Remember the climate norms for the natural habitat of tropical plants. Most are equatorial, where days and nights are of equal length. The secret of getting dramatic blooming from your lilies, orchids, hibiscus and bougainvillea is to mimic tropical seasonal variations. Bougainvillea, for instance, bloom best during the moist rainy seasons – after a seasonal drought, or dry season. To force blooms, trick the plant into believing that tropical seasons exist. Don’t water the plant for 4-6 weeks while providing lots of sunlight. At the end of the six weeks, go back to a regular watering schedule.

Hanging baskets are a great way to grow bougainvillea and hibiscus – two of the most popular flowering tropical plants. Both plants are vines, and will naturally spill over the sides. Placing the baskets in a location that gets at least five full hours of sun daily will encourage the best blooming.

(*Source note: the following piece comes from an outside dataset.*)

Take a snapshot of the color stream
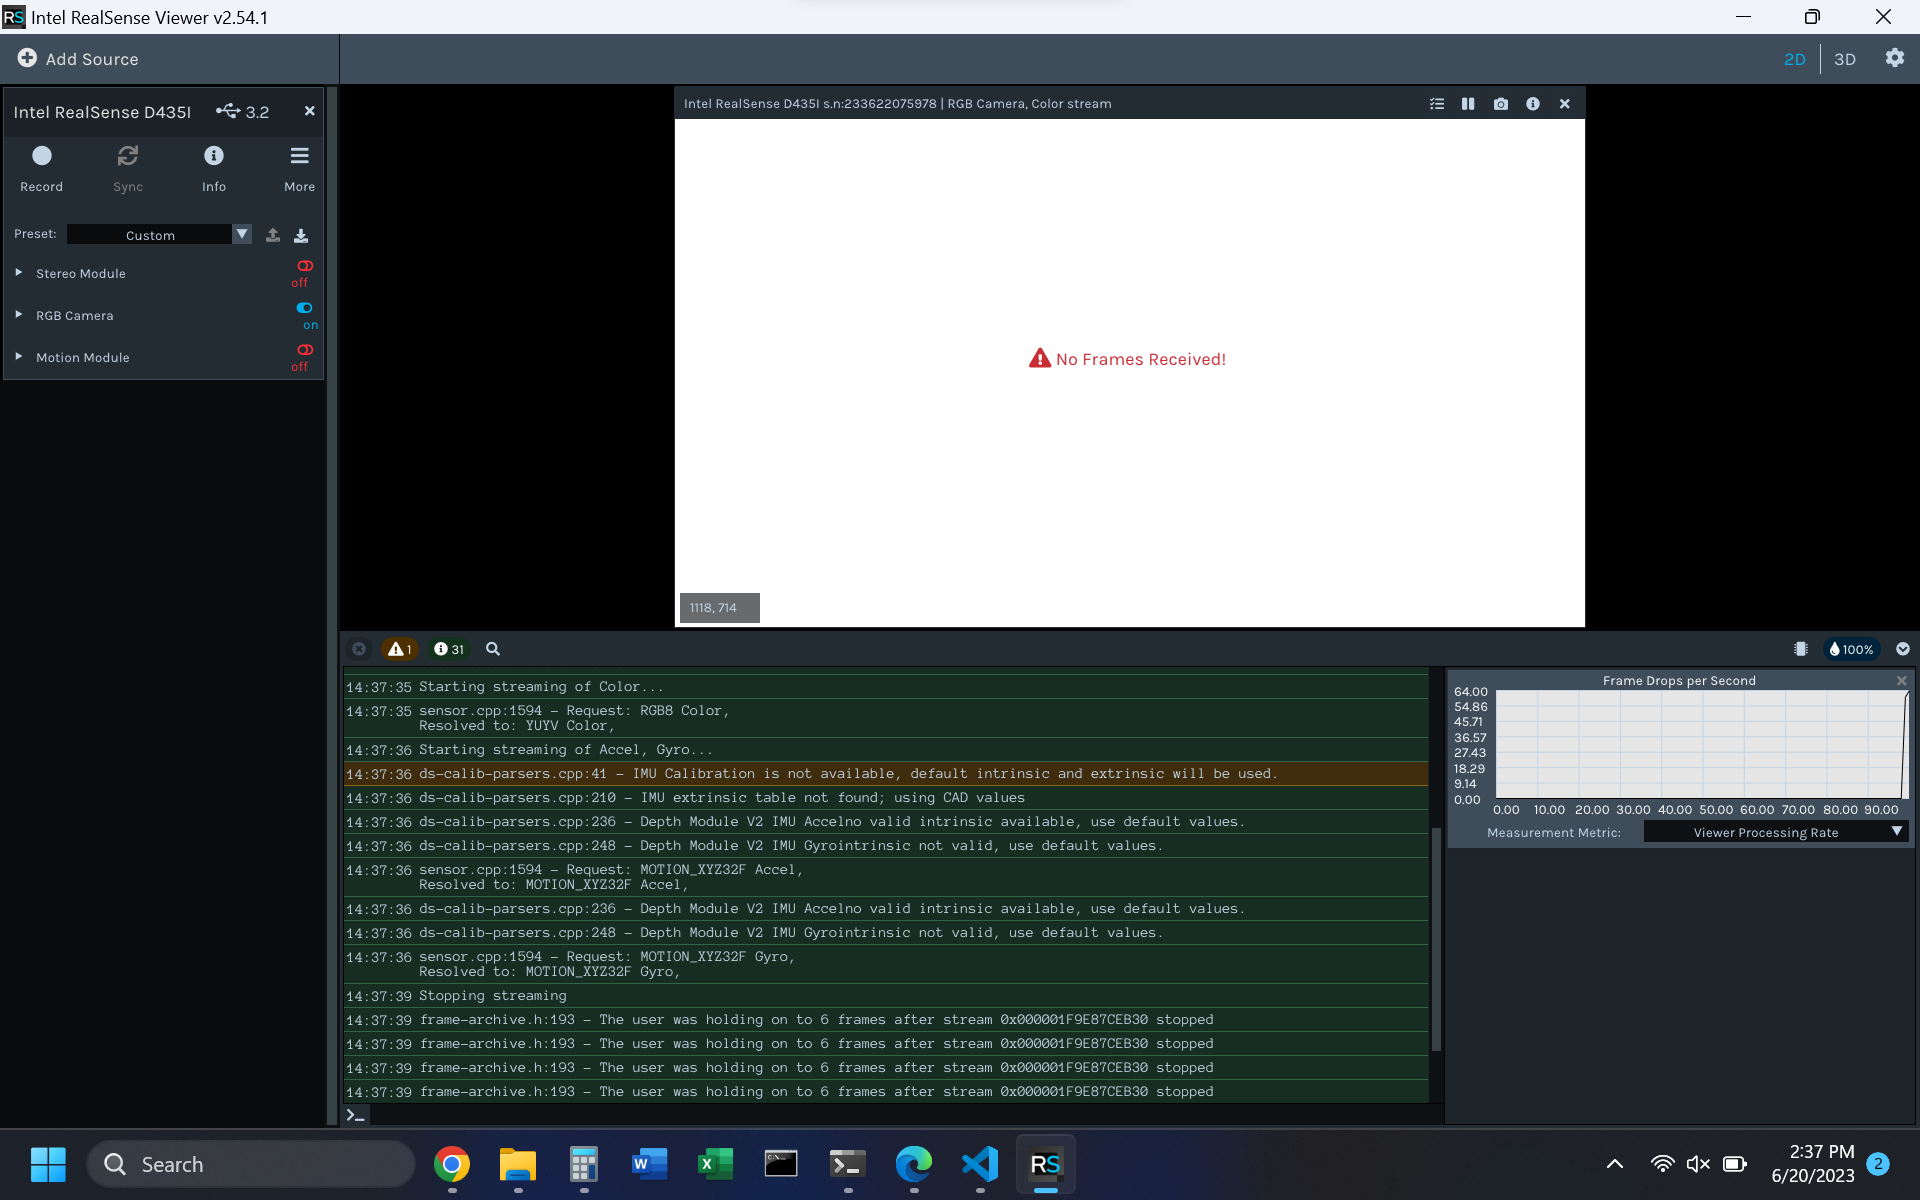The image size is (1920, 1200). [x=1500, y=103]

Choose plants in complementary colors – and don’t forget foliage colors as dramatic accents. Tropical plants are among the most vibrantly colored plants in the world. Green isn’t just green – there’s the silvery green of palm grass, the vivid green of jades and palm plants, or the purple-tinged leaves of many bromeliads. Make use of the shadings of foliage to create stunning contrasts of texture and color.

Water when dry – and ONLY when dry. Most tropicals need LOTS of water during their growing season – but will suffer greatly if they’re over-watered. Use soil mixtures that drain well, and check soil moisture frequently. If the soil seems dry, water.

Move indoors BEFORE the first frost. As little as four hours at frost temperature is enough to kill most tropical plants. If you don’t have the luxury of a greenhouse, bring plants indoors before the first frost to protect plants from freezing.

 Tropical plants that do especially well in non-tropical settings include bromeliads like the pineapple, hibiscus, plumeria and bougainvillea.